Kent Legends 18 raise £4,000


Canterbury GC general manager Roger Hyder gets the shotgun start under way

Three members attended this years Kent Legends charity day at Canterbury GC. Coming in 4th Nigel Stevenson, Russel McKelvie and chairman Dave Gregory playing with ex-Kent player Dr Julian Thompson

West Indian-born Robbie Joseph is this year’s Legends of Kent Cricket golf champion after seeing off his rivals in a photo-finish to the fourth staging of the event at Canterbury on Tuesday.

The five-handicap former fast bowler carded an impressive 38 points to finish level with perennial county favourite John Shepherd, who play of seven, but a back nine score of 22 points comfortably swung the countback in Joseph’s favour.

Right on the tail of the leading pair was all-rounder Darren Stevens, who made 37 points off a handicap of two, and 14-handicap Ben Trott, winner of the inaugural event in 2015, who finished on 36 points.

South African Heino Kuhn, in his debut season for Kent this year, came next on 35 points, with Julian Thompson, Steve Marsh, Adam Ball, Tim Wren and defending champion Chris Dale not far behind.

Consolation for former champion Trott came with victory in the team competition in which he headed Team Tottman to the narrowest of victories in a five-way tie for first place.
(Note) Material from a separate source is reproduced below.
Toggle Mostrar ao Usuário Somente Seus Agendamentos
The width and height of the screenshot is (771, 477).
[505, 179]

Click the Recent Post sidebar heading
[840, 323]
Trott, Dave Tottman, Sam Plews and Paul Blake accumulated 91 points, a total matched by four rivals but the countback was conclusive in their favour.
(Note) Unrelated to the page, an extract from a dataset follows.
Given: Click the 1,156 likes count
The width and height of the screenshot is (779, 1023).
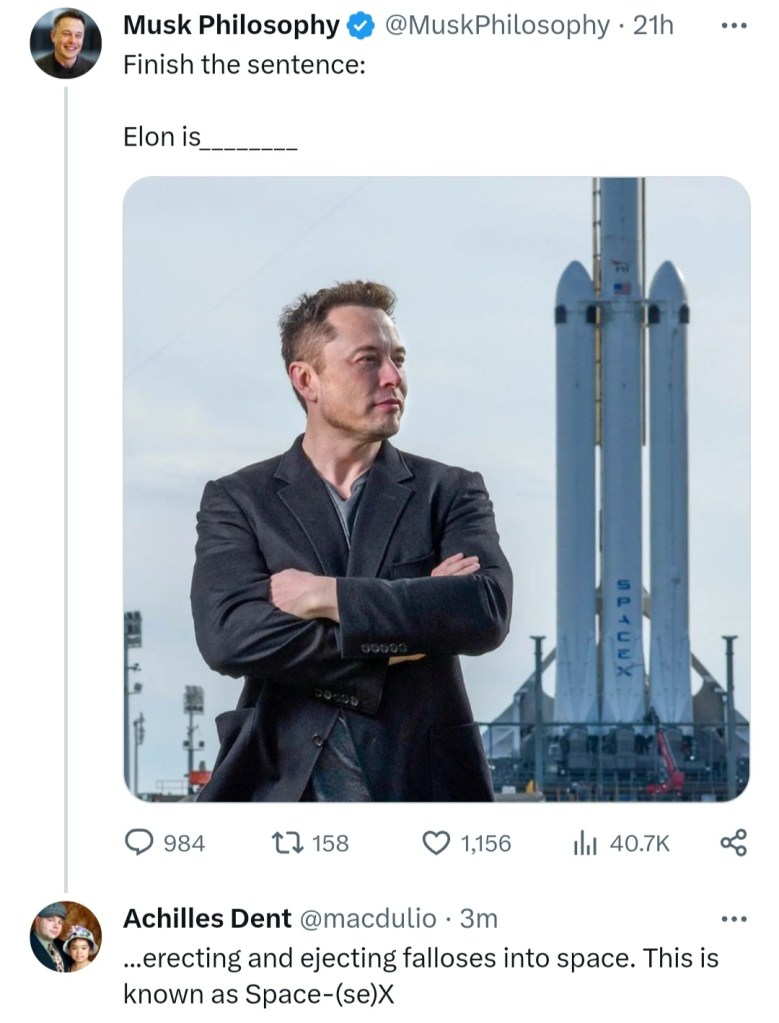Looking at the screenshot, I should (x=485, y=843).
The contest for second place was much closer and needed it needed a countback over the back six to give Robbie Joseph, Ian Cusselle, Alan Bundock and Ian Munday the verdict over Darren Stevens, David McCarthy, David Neal and Adam Squires, of Axis Europe, and fourth-placed Julian Thompson, Nigel Stevenson and Russel McKelvey.

Russel McKelvie, Nigel Stevenson and Dave Gregory

Missing out on a prize despite shooting the same score of 91 points was the Richard Hills-led quartet of Tim Brett, Chris Gay and Richard Young.
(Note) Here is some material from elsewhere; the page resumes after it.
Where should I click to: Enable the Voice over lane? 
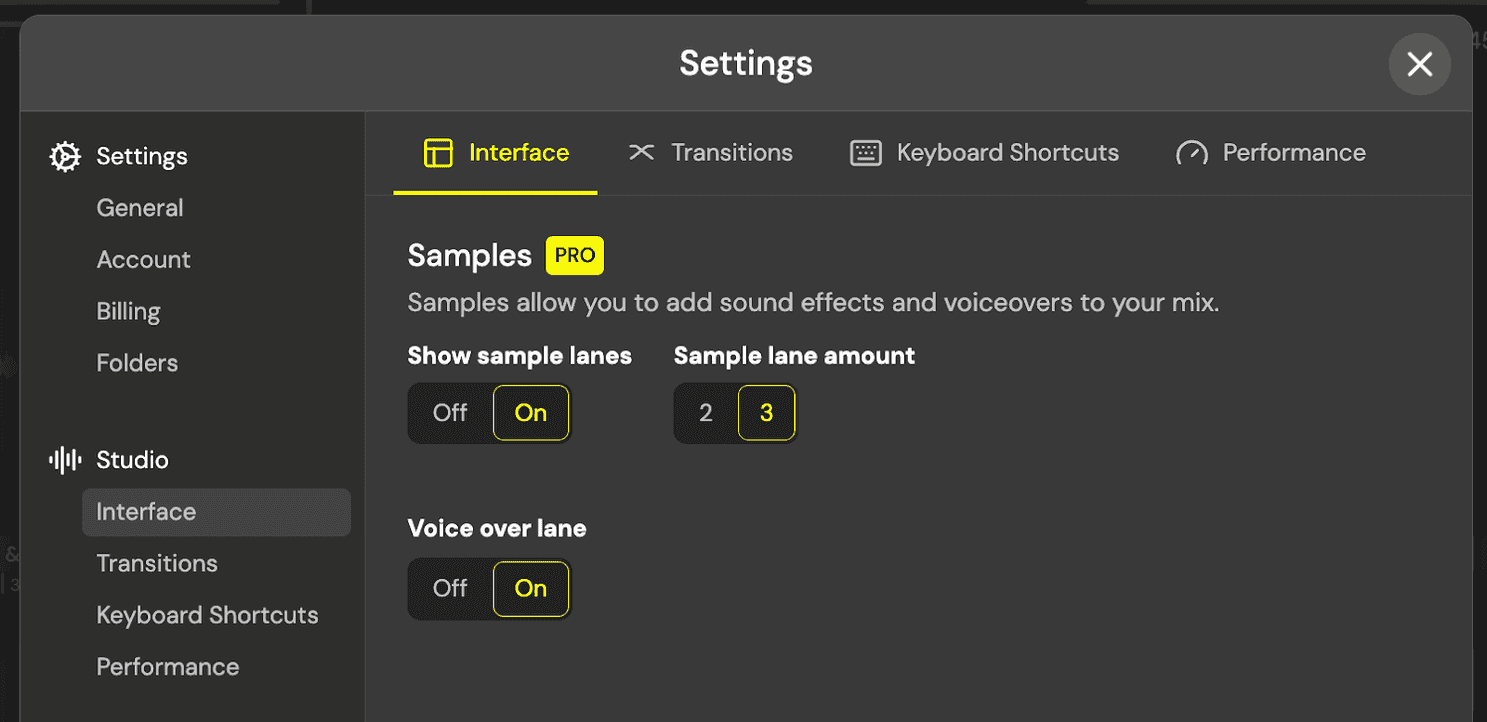coord(530,588)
Twenty-two teams, the largest entry to date, took part in the tournament which was supported by brewers Shepherd Neame and local trophy specialists City Awards.

On-course prizes were won by Heino Kuhn, with the longest drive at the seventh, Kent coach Allan Donald’s son, Oliver, with the longest drive at the 18th, and nearest-the-pinners Zac Crawley (2nd), Tim Wren (5th), Ben Trott (8th), Ben Winsor (11th) and Mike Wiles (17th).

Guest of honour was Kent and England legend Alan Igglesden, who continues to make steady progress after suffering a stroke earlier this year.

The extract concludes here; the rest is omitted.